Data excerpts:
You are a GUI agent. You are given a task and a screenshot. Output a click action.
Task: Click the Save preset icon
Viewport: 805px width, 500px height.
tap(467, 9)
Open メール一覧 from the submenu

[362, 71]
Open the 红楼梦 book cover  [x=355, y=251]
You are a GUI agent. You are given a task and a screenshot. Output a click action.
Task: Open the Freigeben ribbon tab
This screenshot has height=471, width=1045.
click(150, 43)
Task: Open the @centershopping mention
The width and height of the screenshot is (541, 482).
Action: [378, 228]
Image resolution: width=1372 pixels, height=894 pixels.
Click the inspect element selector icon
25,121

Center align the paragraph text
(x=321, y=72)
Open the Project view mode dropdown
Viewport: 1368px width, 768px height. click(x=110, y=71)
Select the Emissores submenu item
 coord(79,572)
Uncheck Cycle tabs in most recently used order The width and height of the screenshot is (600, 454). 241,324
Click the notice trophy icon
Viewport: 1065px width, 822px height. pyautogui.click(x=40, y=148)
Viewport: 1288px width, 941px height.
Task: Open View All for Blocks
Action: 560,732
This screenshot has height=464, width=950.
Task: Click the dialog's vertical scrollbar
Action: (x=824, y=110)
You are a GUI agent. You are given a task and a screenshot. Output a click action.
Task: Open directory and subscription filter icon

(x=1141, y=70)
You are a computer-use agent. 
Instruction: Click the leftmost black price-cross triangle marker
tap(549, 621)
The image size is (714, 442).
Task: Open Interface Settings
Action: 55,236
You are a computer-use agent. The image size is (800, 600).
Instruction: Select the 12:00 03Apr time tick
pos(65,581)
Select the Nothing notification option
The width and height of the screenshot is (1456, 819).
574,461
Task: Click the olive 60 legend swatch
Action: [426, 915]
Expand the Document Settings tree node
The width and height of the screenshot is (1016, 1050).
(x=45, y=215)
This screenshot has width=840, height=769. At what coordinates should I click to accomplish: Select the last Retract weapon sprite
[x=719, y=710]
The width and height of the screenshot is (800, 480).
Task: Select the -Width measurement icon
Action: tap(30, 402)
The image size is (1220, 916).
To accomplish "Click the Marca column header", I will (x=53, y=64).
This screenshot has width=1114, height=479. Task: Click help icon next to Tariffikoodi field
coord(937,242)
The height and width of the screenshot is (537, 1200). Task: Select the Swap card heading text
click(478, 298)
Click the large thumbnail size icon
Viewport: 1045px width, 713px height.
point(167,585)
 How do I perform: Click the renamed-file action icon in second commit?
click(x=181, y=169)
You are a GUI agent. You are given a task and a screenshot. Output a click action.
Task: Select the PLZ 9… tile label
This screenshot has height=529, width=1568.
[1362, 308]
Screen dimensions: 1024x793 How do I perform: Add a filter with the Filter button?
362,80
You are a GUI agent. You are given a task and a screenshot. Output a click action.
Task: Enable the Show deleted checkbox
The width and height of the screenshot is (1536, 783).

Short task:
Lay out the listing between the lines holding "The image size is (1220, 916)." and "click(478, 298)", inclusive, as a two-column CSV with the header instruction,response. Give one row for each instruction and its answer, put every field in quotes, and turn line breaks into spaces.

Written solution:
instruction,response
"The image size is (1220, 916). To accomplish ""Click the Marca column header"",","I will (x=53, y=64)."
"This screenshot has width=1114, height=479. Task: Click help icon next to Tariffikoodi field","coord(937,242)"
"The height and width of the screenshot is (537, 1200). Task: Select the Swap card heading text","click(478, 298)"